Stored items
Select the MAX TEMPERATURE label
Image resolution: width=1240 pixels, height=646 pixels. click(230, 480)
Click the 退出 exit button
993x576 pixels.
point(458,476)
---
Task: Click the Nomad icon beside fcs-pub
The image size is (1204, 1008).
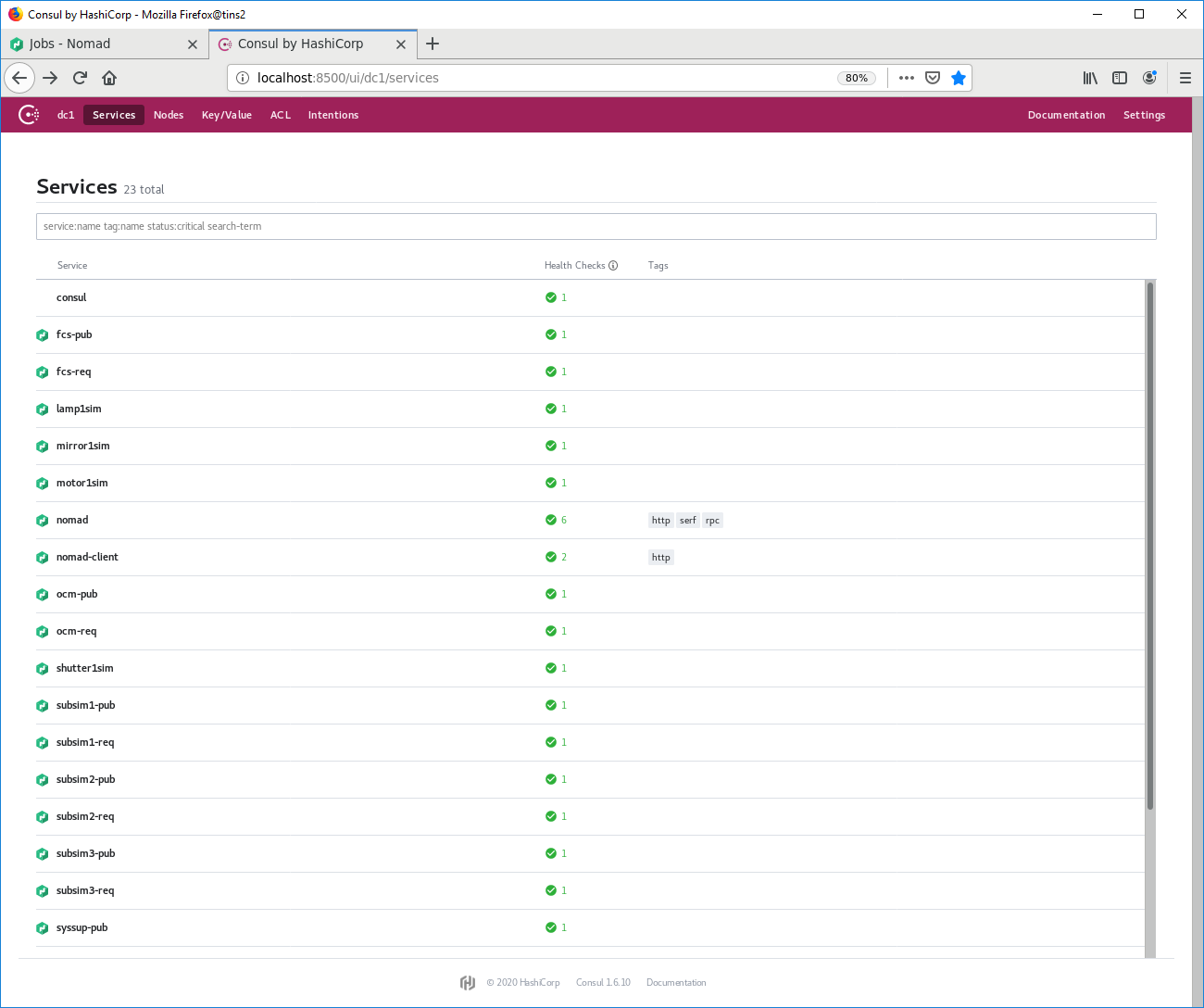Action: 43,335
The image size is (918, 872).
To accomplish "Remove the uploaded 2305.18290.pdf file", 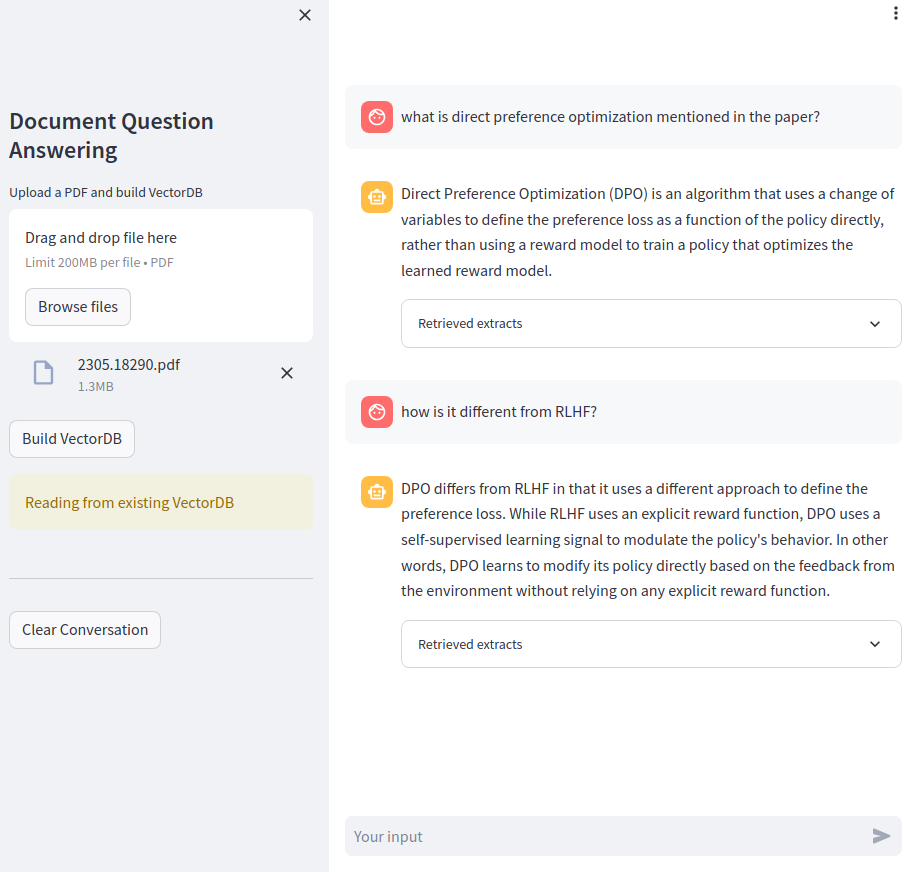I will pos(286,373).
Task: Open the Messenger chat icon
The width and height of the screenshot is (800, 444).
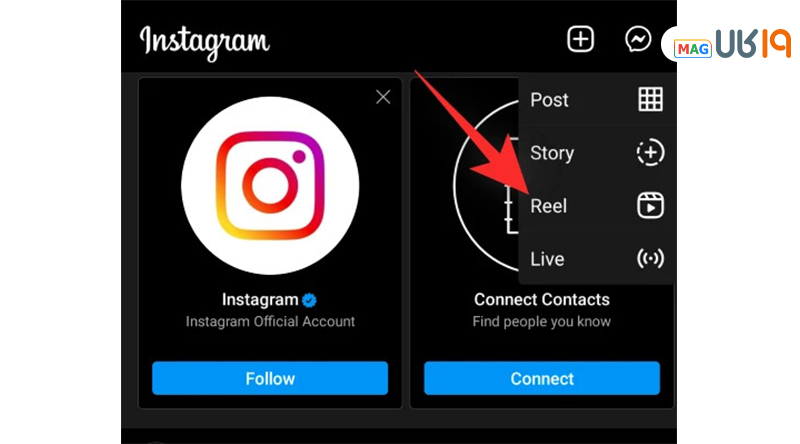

**EXERCISE DESCRIPTION:** Copy out each line of the records that holds the string "Task".

**OUTPUT FOR THIS EXERCISE:**
Task: Click the Nomad icon beside fcs-pub
Task: Open the Messenger chat icon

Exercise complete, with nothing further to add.